> _KERJAKAN BERIKUT INI_:
A – Terjemahkan ke dalam bahasa Inggris kalimat dari teks tentang tradisi kematian di Tidore ini: "Setelah mendengar berita duka itu, warga masyarakat mulai berdatangan ke rumah duka, terutama warga di kampung tersebut."
B – Ulangi dengan tepat bagian teks tentang tradisi kematian di Tidore yang dimulai pada kata-kata "Pengertian sone ma" dan berakhir setelah "termasuk berita duka.".

> _TEKS PILIHAN_:
BUDAYA LOKAL TIDORE (SONE MA DINA)


*     SONE MA DINA (RITUAL SEPUTAR WAFATNYA SESEORANG)
Pengertian sone ma dina secara harfiah mengandung arti ; sone = meninggal, sedangkan dina = sebutan terhadap jumlah hari setelah meninggalnya seseorang.

TRADISI SEPUTAR MENINGGALNYA SESEORANG
Dalam kehidupan masyarakat Tidore, bila ada salah satu warga masyarakat yang meninggal dunia, biasanya dikabarkan dari mulut ke mulut kepada keluarga, saudara dan kerabat. Walau berita duka ini disebarluaskan dengan cara demikian, namun kabar tersebut sangat cepat tersiar ke seluruh kalangan, di tempat kerja, kantor, pasar bahkan terhadap sanak family yang berada di pulau-pulau lain. Demikian pula setelah alat teknologi (HP) merambah dalam kehidupan masyarakat kota tidore kepulauan, menjadikan semua informasi serba instant termasuk berita duka.

Setelah mendengar berita duka itu, warga masyarakat mulai berdatangan ke rumah duka, terutama warga di kampung tersebut. Kegistsn pertama yang biasanya dilakukan adalah menyiapkan tenda yang dalam bahasa tidore disebut “sabua” di depan dan belakang rumah duka. Sementara warga yang lainnya menyiapkan liang kubur  sedangkan kesibukan dalam rumah duka sendiri adalah menyiapkan kebutuhan untuk pemakaman seperti; kain kafan, peralatan memandikan mayat serta kebutuhan lain yang berhubungan dengan pemakaman.

Sementara itu, kaum ibu-ibu datang membawa sembako seadanya untuk disumbangkan ke rumah duka yang akan dijadikan bahan baku konsumsi, berupa; beras, terigu, gula pasir, the dan lain sebagainya. Kaum ibu-ibu biasanya saat datang mulai menyiapkan dan membentuk semacam dapur umum di belakang rumah duka, bahkan di ruimah tetangga untuk menyiapkan makanan semua pelayat setelah selesai upacara pemakaman, kegiatan ini dikenal dengan tradisi “Lian” atau sering disebut dengan “Lilian”. Tradisi ini merupakan salah satu gotong royang masyarakat tidore.

Sedangkan kaum bapak mempersiapkan semua kebutuhan pemakaman yang sudah menjadi fardu kifayah bagi umat muslim yakni memandikan mayat, mangkafani, menshalatkan lalu jenazah menurut syariat islam.

Biasanya sebelum dilakukan pemakaman, ada musyawarah keluarga untuk menentukan masih adakah kerabat terutama anak kandung yang dituggu. Bila keputusannya harus ditunggu,maka upacara pemakaman ditunda beberpa jam, namun apabila diputuskan untuk tidak menunggu maka pemakaman segaera dilaksanakan.

> _DAFTAR ITEM_:

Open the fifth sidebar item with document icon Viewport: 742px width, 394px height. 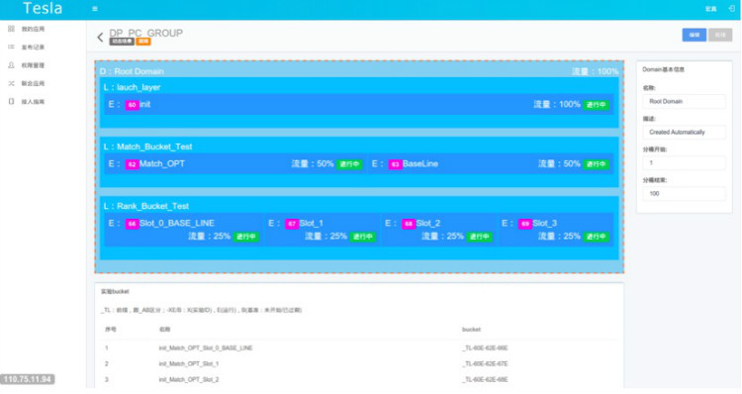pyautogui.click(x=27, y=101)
---
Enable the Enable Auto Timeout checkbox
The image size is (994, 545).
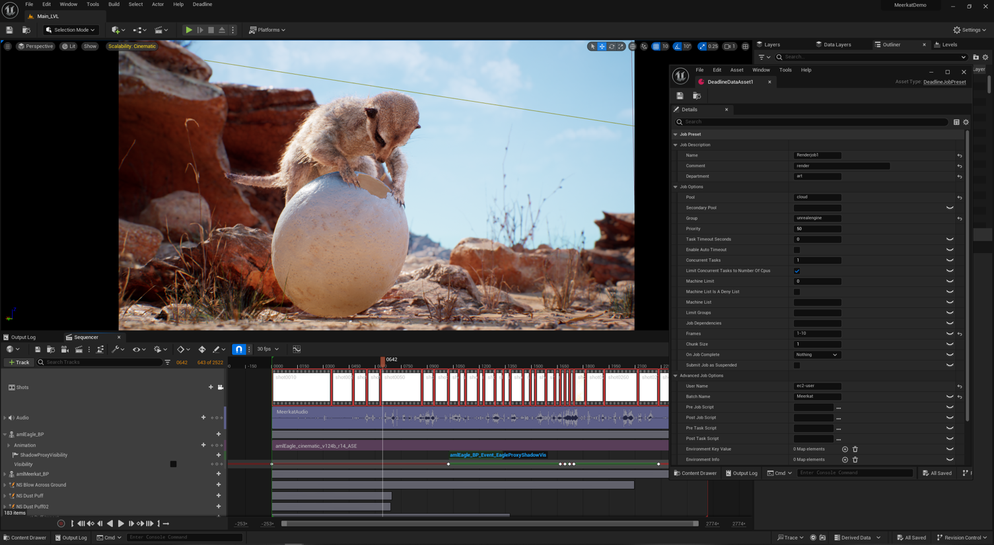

> _HASIL LATIHAN_:
A – After hearing the news of the death, members of the community begin arriving at the house of mourning, especially the residents of that village.

B –
Pengertian sone ma dina secara harfiah mengandung arti ; sone = meninggal, sedangkan dina = sebutan terhadap jumlah hari setelah meninggalnya seseorang.

TRADISI SEPUTAR MENINGGALNYA SESEORANG
Dalam kehidupan masyarakat Tidore, bila ada salah satu warga masyarakat yang meninggal dunia, biasanya dikabarkan dari mulut ke mulut kepada keluarga, saudara dan kerabat. Walau berita duka ini disebarluaskan dengan cara demikian, namun kabar tersebut sangat cepat tersiar ke seluruh kalangan, di tempat kerja, kantor, pasar bahkan terhadap sanak family yang berada di pulau-pulau lain. Demikian pula setelah alat teknologi (HP) merambah dalam kehidupan masyarakat kota tidore kepulauan, menjadikan semua informasi serba instant termasuk berita duka.